=== TEXT BLOCK ===
——

Bradshaw said that although such terms may seem inflammatory to the layman, they are commonly applied phrases when attorneys are requesting a review of a judgment.
Perhaps more scathing are some of the claims made by Iverson’s attorney, Oliver Urick. In his objection Urick wrote that “it becomes apparent” reading the water master’s report that Sudduth “had decided Claimant was going to win” and that the water master “often misinterpreted or misstated the facts as if they were actually presented in evidence.”
“He often found ways to criticize Iverson and Wilks(’) evidence while giving great weight to Claimant’s often unsubstantiated evidence,” Urick wrote.
He also attacked the testimony of one of Klamert’s lessees, Sig Pugrud, saying she “clearly committed perjury in her earlier testimony where she said she saw irrigation occurring everywhere, and the Wa(t)er Master chose to believe that.”
Bradshaw called that assertion astonishing, noting that perjury is a crime.

——

=== EXTRACTED ENTRIES ===

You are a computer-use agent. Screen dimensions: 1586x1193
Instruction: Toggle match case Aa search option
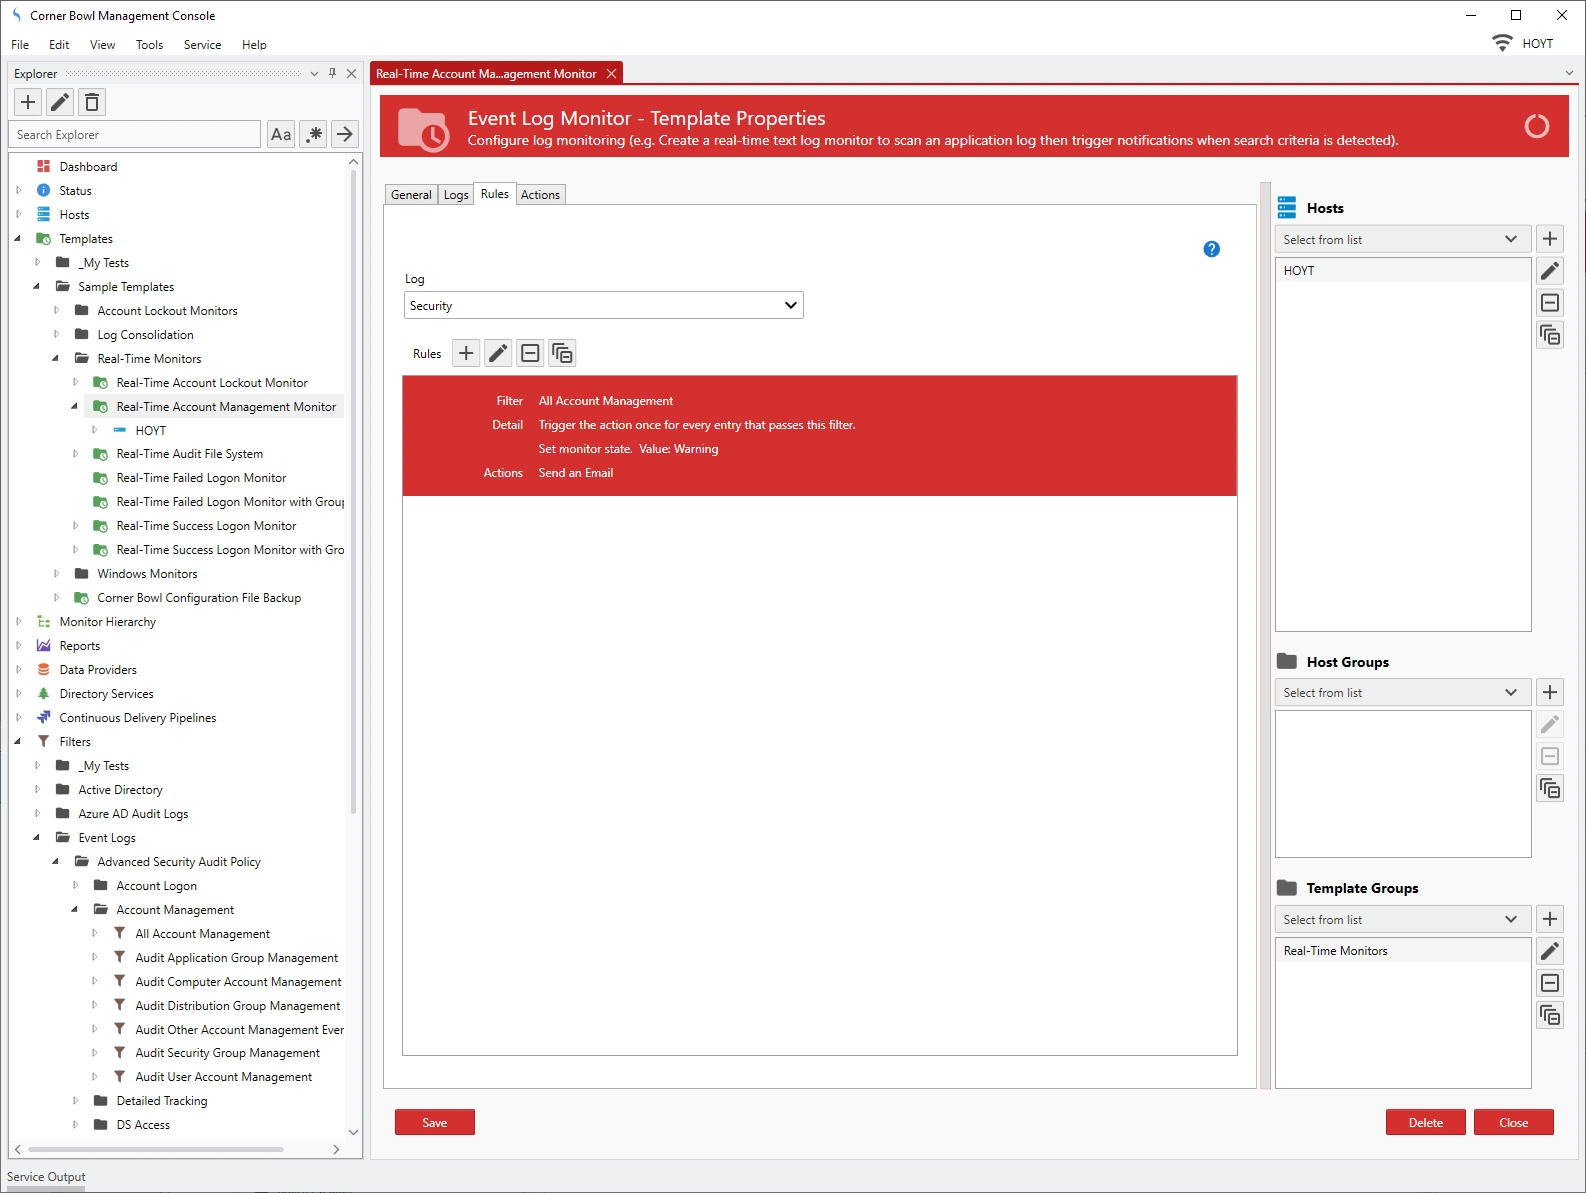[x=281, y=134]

——

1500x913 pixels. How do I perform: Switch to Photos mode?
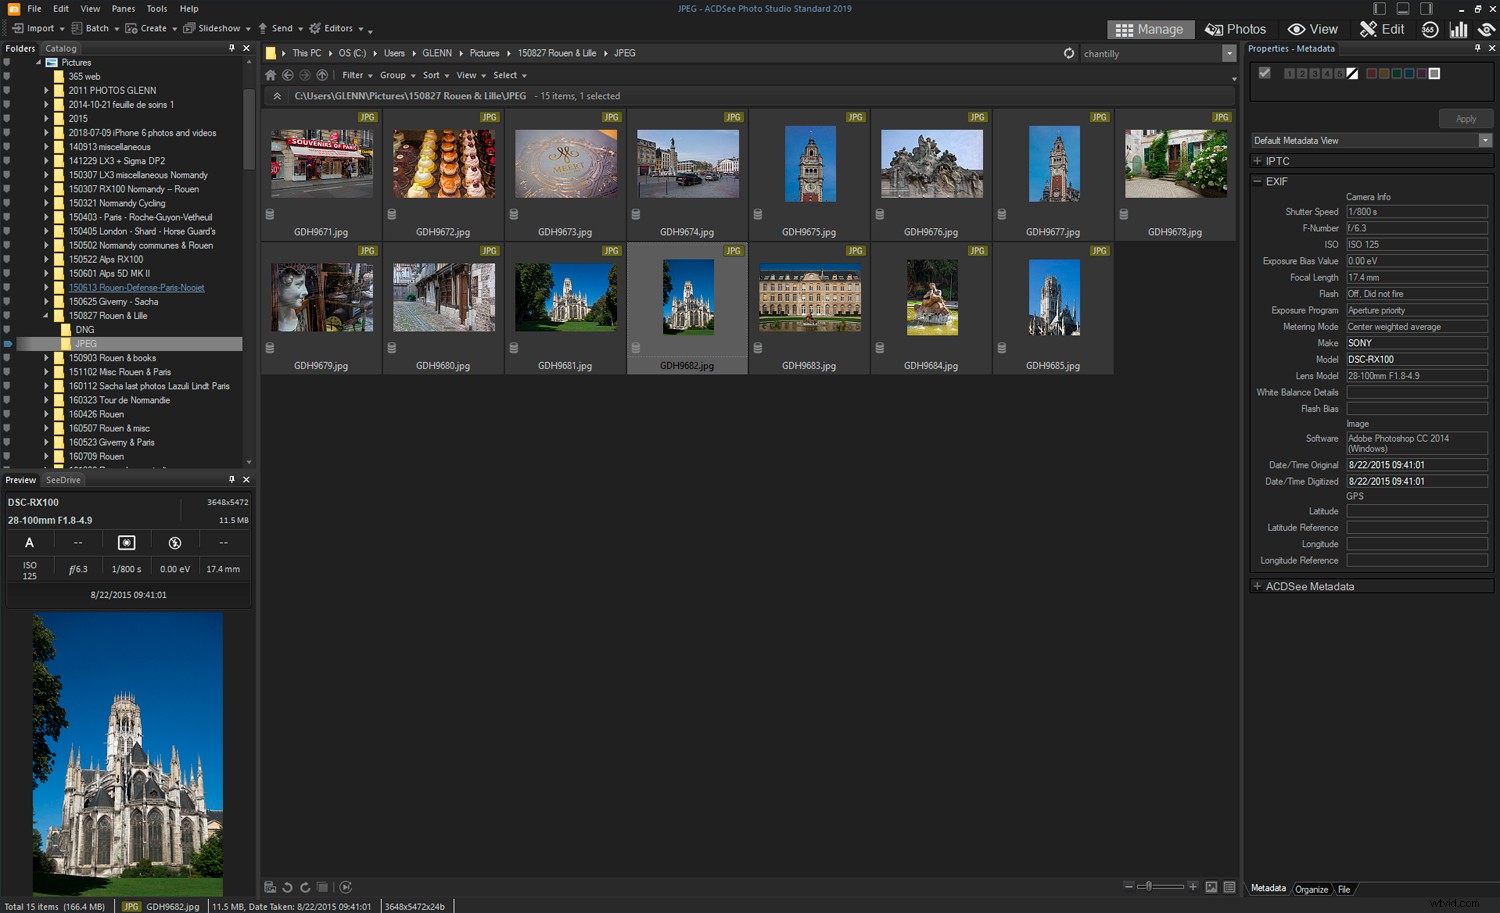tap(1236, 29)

——

=== YOUR GOAL ===
Reproduce everything from "He also attacked" down to "is a crime." in the text above about the objections to the water master's report.

=== RESPONSE AREA ===
He also attacked the testimony of one of Klamert’s lessees, Sig Pugrud, saying she “clearly committed perjury in her earlier testimony where she said she saw irrigation occurring everywhere, and the Wa(t)er Master chose to believe that.”
Bradshaw called that assertion astonishing, noting that perjury is a crime.